He was informed that a number of men like his own, having horses, had come down out of the Cauca Valley into the valley of the Magdalena. A few days later it was said that this troop had crossed the Magdalena and was advancing into southern Cundinamarca. It was the force of the conqueror of Quito, Sebastian do Belalcazar, who, after driving the Peruvian Apu Rumiñavi out of Quito, and by his intervention making Pedro de Alvarado’s landing at Manta harmless, had gone northward through Pasto to Papayan. An Indian from New Granada had already, according to Castellano, told him in Quito the story of the gilded chieftain, and{28} had thus induced him to undertake this march. From Papayan he had proceeded along the Upper Cauca to the tribes of Anzerma and Lile, which were rich in gold but addicted to the most abominable cannibalism, and thence following the path on which salt was brought down from the mountains to the high table-land of the interior.
Quesada had hardly received this news when it was also reported to him that white men with several horses were approaching from the east out of the plain of Meta, and were coming up through the ravines of the mountain. These men were the German Nicolaus Federmann of Ulm and his company. On his return from Europe Federmann had received a position as lieutenant of Georg von Speyer in Coro. His chief was engaged in a campaign in the southern plains, and Federmann was to have gone after him with reënforcements, but had faithlessly struck out for the mountains, and was following on the track of Dalfinger to the home of the dorado.
Thus, led thither by the same inducement, Quesada from the north, Belalcazar from the south, and Federmann from the east, found themselves at the same time on the plateau of Cundinamarca. The positions which the three Spaniards took formed an equiangled triangle, each side of which was six leagues long. Each leader had the same number of men—one hundred and sixty-three soldiers and a priest. None of them had been aware of the vicinity of the others, and therefore each of them thought he was the discoverer of the country. A fatal conflict seemed inevitable, but the encounter, which might have provoked a rising of the Indians and a{29} massacre of the Spaniards, was averted by the wisdom of Quesada and the mediation of the priests. The three leaders agreed to submit their claims in person to the Spanish court, and in the meantime to leave all their forces on the plateau in order to hold the conquered land. The three—Gonzalo Ximenes de Quesada, Sebastian de Belalcazar, and Nicolaus Federmann—then departed from Bogotá and proceeded together to Spain. Federmann was destined never to see America again, for the Welsers would not overlook the treachery which he had committed against his commander, Georg von Speyer. Quesada suffered the basest ingratitude from the Court. Nine years passed before he was allowed to return to the scene of his activity, and he received as the only reward for his great services the title of Marshal of the new kingdom of Granada.

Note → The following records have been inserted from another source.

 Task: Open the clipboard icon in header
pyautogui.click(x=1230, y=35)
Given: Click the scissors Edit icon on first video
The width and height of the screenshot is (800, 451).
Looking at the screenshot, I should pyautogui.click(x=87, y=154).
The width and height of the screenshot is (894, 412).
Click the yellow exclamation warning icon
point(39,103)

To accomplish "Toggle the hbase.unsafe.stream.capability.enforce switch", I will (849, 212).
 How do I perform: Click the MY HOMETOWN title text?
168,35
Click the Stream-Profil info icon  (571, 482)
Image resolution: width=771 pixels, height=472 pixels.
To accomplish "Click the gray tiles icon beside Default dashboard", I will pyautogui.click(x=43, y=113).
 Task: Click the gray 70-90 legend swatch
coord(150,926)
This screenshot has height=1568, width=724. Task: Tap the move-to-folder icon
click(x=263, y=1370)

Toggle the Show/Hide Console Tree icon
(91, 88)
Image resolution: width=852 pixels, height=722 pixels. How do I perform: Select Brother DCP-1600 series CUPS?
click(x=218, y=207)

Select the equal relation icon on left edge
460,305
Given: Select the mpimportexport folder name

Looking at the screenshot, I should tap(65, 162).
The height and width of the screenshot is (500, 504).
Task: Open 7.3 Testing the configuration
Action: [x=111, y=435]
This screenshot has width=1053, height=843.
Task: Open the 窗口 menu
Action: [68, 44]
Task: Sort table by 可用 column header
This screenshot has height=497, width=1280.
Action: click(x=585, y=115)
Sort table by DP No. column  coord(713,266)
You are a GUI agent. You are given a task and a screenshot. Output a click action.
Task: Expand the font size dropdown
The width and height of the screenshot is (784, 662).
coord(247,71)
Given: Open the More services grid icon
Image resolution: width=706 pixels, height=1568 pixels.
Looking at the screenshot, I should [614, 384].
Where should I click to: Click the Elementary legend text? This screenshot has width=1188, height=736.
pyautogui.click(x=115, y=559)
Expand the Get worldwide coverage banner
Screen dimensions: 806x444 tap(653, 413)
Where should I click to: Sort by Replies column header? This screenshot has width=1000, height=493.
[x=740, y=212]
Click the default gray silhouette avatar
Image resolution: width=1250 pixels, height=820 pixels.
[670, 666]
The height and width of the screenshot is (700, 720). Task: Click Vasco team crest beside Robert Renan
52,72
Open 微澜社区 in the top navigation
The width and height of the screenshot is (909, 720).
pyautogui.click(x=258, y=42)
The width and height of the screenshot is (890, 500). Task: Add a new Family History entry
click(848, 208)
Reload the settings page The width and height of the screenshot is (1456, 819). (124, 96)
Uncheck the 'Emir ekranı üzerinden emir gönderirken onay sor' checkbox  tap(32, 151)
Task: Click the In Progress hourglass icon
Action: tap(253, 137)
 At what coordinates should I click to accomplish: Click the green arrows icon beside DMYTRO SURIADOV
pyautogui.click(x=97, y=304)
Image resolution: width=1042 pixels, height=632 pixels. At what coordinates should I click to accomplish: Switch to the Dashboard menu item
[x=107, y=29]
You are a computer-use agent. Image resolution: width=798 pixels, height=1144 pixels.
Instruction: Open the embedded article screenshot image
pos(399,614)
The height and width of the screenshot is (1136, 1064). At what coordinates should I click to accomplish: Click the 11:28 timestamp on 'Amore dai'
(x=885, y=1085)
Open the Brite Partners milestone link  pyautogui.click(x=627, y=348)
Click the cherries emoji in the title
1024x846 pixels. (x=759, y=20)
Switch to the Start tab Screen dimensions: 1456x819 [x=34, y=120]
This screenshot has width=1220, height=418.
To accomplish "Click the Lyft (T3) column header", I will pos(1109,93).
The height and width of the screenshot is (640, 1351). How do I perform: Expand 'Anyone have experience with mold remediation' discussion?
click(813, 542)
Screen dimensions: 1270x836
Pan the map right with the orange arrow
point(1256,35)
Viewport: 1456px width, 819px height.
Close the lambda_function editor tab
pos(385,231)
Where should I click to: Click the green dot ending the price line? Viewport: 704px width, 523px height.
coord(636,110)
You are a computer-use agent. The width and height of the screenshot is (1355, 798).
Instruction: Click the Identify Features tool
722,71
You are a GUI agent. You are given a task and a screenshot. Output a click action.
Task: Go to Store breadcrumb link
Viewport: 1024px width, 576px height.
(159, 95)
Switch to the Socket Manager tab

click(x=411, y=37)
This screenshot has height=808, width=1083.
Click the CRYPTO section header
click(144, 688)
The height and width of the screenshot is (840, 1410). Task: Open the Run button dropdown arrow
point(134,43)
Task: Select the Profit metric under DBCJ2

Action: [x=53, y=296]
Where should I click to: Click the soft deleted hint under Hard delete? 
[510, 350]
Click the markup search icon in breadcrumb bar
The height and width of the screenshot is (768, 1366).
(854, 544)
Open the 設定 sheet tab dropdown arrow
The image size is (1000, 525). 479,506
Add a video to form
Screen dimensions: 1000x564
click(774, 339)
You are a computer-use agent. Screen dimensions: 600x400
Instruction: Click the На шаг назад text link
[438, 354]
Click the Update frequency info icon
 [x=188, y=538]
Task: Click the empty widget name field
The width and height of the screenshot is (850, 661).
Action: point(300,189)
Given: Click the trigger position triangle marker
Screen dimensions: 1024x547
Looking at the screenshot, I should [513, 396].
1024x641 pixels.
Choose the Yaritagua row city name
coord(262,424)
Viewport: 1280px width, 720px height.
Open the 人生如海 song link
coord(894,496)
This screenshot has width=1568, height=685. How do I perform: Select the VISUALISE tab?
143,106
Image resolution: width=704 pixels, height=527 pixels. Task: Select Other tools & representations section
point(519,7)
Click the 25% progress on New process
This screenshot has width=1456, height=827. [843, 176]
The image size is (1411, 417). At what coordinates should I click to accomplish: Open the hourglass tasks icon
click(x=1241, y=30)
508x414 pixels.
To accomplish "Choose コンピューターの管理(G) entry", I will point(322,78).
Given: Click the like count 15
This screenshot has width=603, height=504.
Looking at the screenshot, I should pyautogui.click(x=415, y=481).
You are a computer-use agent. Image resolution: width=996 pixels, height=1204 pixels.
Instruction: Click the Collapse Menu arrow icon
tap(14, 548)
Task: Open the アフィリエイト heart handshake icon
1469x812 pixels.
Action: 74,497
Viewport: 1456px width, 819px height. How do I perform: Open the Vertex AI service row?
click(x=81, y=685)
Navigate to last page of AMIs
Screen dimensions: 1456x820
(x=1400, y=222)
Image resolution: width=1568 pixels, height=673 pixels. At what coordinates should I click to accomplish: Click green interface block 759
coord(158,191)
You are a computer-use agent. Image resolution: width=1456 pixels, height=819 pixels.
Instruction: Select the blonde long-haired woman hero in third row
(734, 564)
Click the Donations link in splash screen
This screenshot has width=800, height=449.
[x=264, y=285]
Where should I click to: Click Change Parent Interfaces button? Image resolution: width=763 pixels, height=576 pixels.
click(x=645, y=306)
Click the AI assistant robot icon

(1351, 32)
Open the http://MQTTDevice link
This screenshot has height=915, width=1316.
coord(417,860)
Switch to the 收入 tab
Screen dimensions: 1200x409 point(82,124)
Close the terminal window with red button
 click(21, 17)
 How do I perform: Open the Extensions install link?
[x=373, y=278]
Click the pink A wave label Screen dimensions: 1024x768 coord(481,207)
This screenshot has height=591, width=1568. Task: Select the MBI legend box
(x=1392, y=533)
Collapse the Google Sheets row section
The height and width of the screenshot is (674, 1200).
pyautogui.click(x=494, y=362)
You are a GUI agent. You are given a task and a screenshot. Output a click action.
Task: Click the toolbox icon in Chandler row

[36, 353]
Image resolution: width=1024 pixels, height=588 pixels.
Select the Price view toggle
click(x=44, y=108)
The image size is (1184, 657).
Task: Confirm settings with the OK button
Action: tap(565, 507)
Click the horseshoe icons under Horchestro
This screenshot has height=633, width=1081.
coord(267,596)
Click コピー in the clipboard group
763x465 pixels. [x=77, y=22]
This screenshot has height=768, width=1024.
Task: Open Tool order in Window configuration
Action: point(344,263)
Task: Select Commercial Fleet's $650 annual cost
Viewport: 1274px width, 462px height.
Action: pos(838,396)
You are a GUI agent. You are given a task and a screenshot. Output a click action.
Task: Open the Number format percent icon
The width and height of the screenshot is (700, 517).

The brother of the conqueror, the avaricious and cruel Hernan Perez de Quesada, remained at Bogotá as the commanding officer of the Spaniards. He completed the subjugation of the Muysca. The unhappy natives suffered exceedingly cruel maltreatment, for the sake of gold, from him and his barbarous lieutenants. No means was too violent or too immoral if gold could be got by it. Hernan Perez made an unsuccessful attempt in 154O to drain the lake of Guatavitá in order to recover from it the gold of the dorado; but four thousand pesos was all the return he realized from the experiment. The Muysca, plundered and plagued by the whites amongst them, and warred upon on their borders by the Panches and Musos living around them, who were not subjected to the Spaniards till some time{30} afterward, went down almost irresistibly to extinction. Their vigor was broken, and they had no hope of consideration or forbearance from their rulers. When the former Sugamuxi of Iraca was told that a new governor had come who was a friend to the Indians, he asked a Spaniard if he believed the river was going to flow upstream; when the white man answered this question in the negative, the chief responded, “How do you suppose, then, that I am going to believe in the existence of a Spanish officer who will feel and act justly and reasonably toward us?”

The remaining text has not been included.